_Requirements_:
Pick out every line of the entries below that contains the string "target", matching case exactly, and copy each one in full.

_Source material_:
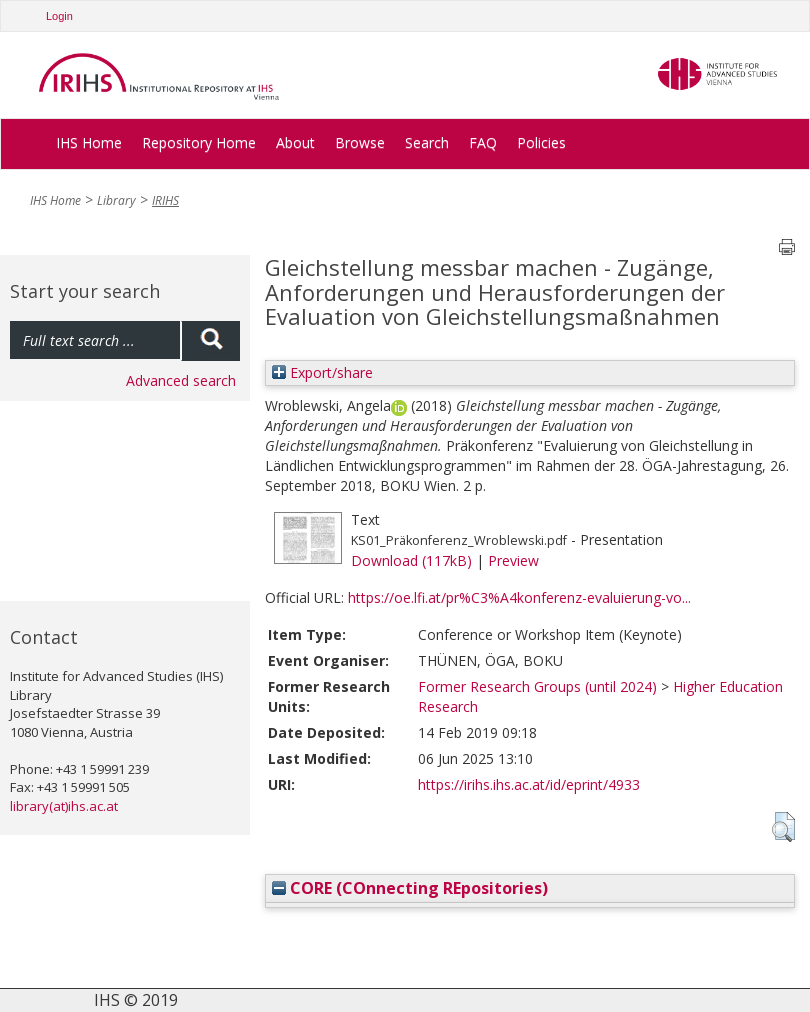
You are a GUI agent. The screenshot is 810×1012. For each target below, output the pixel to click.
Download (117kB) (411, 560)
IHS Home (89, 142)
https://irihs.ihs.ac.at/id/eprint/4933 (529, 784)
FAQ (483, 142)
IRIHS (165, 200)
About (295, 142)
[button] (783, 827)
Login (59, 16)
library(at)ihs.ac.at (64, 806)
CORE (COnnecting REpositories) (410, 888)
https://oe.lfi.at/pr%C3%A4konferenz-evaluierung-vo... (519, 597)
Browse (360, 142)
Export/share (322, 372)
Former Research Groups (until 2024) (537, 686)
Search (427, 142)
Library (116, 200)
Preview (513, 560)
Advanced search (181, 380)
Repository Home (199, 142)
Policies (541, 142)
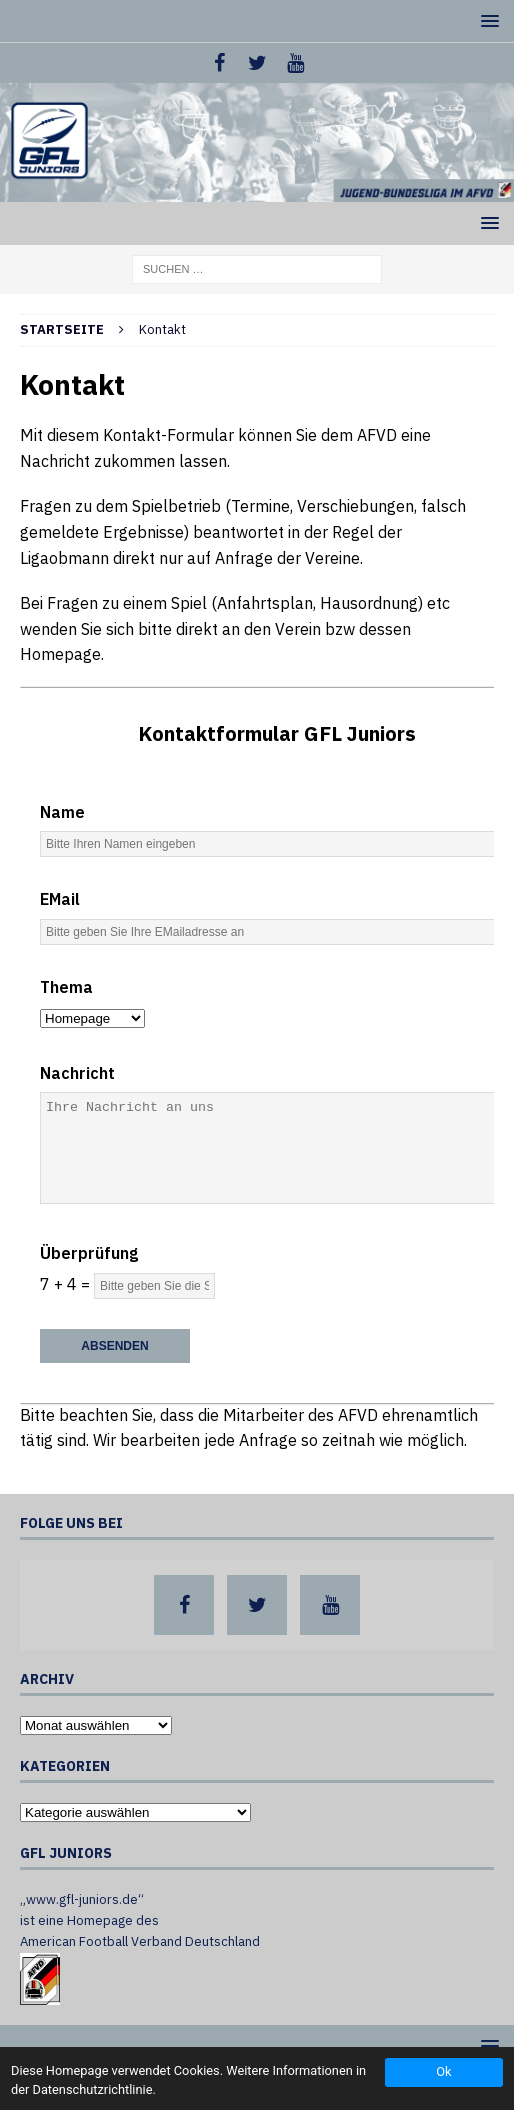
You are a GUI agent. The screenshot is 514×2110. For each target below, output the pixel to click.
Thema (66, 987)
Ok (443, 2071)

_Result below_:
You are a GUI agent. The screenshot is 810×1012. For each target below, output the pixel to click.
You are a GUI agent. The screenshot is 514×2110. For each target below, output the pixel to click.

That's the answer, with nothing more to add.